Fifty years ago, though, that outcome seemed fanciful at best. In the 1970s, Bronx block parties gave way to nightclubs, and talking D.J.s laid the foundation for dedicated M.C.s to begin taking over. Soon, the intrusion of capitalism removed and packaged the part of these live events that was the easiest to transmit: rapping.
Then it was off to the races. By the mid-1980s, the hip-hop industry was a small club but big business, as audiences around the country were primed by the commercial release of recordings from countless New York artists. A wave of soon-to-be-global stars arrived: Run-DMC, LL Cool J, the Beastie Boys. Hip-hop became worldwide counterculture.
By the dawn of the 1990s, it flowered everywhere in this country — the South, the West, the Midwest — and seeped into the global mainstream. In the mid-90s, thanks to the work of Biggie Smalls and Puffy, Tupac Shakur and Dr. Dre, Bad Boy and Death Row, it became the center of American pop music, despite resistance from those convinced rock was destined to forever reign supreme.
Into the 2000s, the genre’s power center shifted from the coasts to the South, where the genre was flourishing (largely away from the scrutiny of the major labels) in Miami, Houston, Virginia, Atlanta and Memphis. 2 Live Crew, the Geto Boys, Missy Elliott, Outkast, Three 6 Mafia — each had absorbed what was being imported from the rest of the country and created new lingo and sonic frameworks around it. Hip-hop was becoming a widely shared language with numerous dialects.

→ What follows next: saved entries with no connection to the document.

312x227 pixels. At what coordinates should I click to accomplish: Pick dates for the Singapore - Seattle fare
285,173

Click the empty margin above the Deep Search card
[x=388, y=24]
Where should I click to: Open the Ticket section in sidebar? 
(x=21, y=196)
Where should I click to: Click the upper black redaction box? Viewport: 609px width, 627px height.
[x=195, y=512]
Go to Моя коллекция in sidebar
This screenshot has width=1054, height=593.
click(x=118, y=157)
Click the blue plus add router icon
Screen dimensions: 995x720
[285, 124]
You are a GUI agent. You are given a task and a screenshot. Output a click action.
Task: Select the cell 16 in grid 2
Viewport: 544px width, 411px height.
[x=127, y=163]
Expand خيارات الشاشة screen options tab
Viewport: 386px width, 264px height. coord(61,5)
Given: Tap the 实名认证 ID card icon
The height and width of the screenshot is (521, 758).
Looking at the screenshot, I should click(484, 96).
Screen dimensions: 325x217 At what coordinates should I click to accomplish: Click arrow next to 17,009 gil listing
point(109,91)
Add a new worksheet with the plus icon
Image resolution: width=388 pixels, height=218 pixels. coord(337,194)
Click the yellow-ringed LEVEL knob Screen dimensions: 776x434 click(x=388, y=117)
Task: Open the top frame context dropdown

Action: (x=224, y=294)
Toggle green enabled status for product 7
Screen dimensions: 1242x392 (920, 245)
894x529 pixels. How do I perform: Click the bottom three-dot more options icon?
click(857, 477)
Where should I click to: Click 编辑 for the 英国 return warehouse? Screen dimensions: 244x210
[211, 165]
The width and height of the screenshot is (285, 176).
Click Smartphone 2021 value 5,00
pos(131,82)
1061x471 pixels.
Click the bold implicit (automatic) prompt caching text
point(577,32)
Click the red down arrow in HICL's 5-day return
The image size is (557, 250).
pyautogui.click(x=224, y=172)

All the while, the genre was expanding, becoming more commercially successful and inescapable with each year. It became centrist pop, which in turn spun off its own dissidents: the New York and Los Angeles undergrounds of the 1990s; the progressive indie scenes of the 2000s; and the SoundCloud rap of the 2010s. In the past 20 years, hip-hop has been responsible not only for some of the biggest pop music of the era — Drake, Kanye West, Jay-Z, Cardi B — but its templates have become open source for performers in other genres to borrow from, which they did, and do, widely. Hip-hop became a crucial touch point for country music, for reggaeton, for hard rock, for K-pop and much more.